Set Up a Purchase Plan: Adventures don’t stop at one ride. Consider setting up a regular plan to keep adding more shares to your collection. It’s like planning your next adventures at the park so you can have even more fun.

➤ Best Growth ETFs FAQ

Growth ETFs or Growth Stocks?

Okay, so here’s the deal. Growth stocks are like individual superheroes – they’re companies that are making lots of money, way more than regular companies.

But there’s a catch. If you put all your money in just one superhero, and they have a bad day, you’re in trouble.

That’s where Growth ETFs come to the rescue. They’re like a team of superheroes – a bunch of different companies that are growing fast. So, if one has a bad day, the others can save the day.

Why Invest in Growth ETFs?

Now, the big question. Do you want to join the adventure of high-growth stocks? They’re like roller coasters, lots of ups and downs. If you’re cool with the ride and want a chance to make more money, then hop on!

But if you don’t like roller coasters or feeling queasy when your money goes up and down too much, then maybe stick with something steadier, like Value ETFs.

What are Dividend Growth ETFs?

Okay, let’s switch gears. Imagine you have a money tree, and it keeps growing more money for you every year. That’s what dividend growth stocks do.

They’re companies that pay you some cash (dividends) and keep increasing how much they pay you year after year. It’s like getting a raise every year, just for having those stocks.

Growth ETFs and Bear Markets?

Bear markets are like rainy days for your investments. Growth ETFs can be a bit like race cars – they’re fast, but if the road gets slippery, they might skid.

When bad stuff happens in the stock market that slows down companies’ money-making, it can be tough for growth stocks. They tend to not do so well during these rainy days.

How Many ETFs to Own?

Alright, how many different candies should you have in your candy jar? Well, it’s kind of like that with ETFs. Some experts say that having 5 to 10 different ETFs in your collection is a sweet spot for a good mix.

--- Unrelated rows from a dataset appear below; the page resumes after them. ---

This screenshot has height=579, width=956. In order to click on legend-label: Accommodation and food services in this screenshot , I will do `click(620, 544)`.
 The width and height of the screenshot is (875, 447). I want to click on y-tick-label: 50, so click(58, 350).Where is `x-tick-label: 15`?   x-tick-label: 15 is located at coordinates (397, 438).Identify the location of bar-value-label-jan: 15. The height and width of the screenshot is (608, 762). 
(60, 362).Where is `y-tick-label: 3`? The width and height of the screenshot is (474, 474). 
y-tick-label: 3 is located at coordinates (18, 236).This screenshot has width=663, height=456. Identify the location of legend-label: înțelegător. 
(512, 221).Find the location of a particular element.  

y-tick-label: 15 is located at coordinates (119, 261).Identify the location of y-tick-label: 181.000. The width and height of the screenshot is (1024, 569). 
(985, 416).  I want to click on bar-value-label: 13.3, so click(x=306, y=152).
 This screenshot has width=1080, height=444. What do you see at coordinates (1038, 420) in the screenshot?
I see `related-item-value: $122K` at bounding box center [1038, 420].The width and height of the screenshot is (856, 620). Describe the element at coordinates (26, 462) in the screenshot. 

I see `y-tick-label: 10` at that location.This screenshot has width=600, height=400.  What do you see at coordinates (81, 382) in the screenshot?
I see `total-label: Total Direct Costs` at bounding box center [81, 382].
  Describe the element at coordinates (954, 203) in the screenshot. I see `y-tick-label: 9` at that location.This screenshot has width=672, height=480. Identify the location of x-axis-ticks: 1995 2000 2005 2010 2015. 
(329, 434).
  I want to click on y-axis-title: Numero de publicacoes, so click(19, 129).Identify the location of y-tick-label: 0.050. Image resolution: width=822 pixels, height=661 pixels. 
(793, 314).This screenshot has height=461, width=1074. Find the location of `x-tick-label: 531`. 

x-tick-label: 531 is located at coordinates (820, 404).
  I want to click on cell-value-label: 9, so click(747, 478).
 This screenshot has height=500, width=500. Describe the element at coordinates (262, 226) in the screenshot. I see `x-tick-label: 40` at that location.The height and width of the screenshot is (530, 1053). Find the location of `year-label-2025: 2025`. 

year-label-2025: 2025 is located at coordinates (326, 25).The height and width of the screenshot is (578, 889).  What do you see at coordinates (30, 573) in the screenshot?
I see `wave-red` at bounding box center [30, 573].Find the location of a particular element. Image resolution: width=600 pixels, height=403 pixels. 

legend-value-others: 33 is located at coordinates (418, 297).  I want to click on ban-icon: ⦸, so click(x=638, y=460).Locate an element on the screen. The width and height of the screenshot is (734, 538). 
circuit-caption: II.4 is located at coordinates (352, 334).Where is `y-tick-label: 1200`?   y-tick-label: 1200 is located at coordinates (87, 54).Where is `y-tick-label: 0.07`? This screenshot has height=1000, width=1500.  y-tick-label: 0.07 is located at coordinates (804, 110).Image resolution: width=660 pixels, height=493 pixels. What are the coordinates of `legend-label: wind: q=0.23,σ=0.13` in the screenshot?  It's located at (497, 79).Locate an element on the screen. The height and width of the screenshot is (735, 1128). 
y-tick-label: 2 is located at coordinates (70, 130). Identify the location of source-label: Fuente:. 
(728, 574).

But it really depends on how big your candy jar (portfolio) is and what you want to do with it. Just remember to keep an eye on your candies and make sure they’re doing what you want them to do.

➤ Final Thoughts

Investing in the best Growth ETFs can be a rewarding strategy for those seeking to capitalize on the potential of high-growth companies.

The ETFs we’ve highlighted offer a range of options, from large-cap to small-cap and international exposure, each with its unique strengths and considerations.

As with any investment, it’s crucial to align your choice with your financial goals and risk tolerance. Diversification and low expenses remain key factors in building a robust portfolio.

Remember, while past performance provides valuable insights, it doesn’t guarantee future results. Stay informed, stay diversified, and consider consulting with a financial advisor to make the most of your investment journey.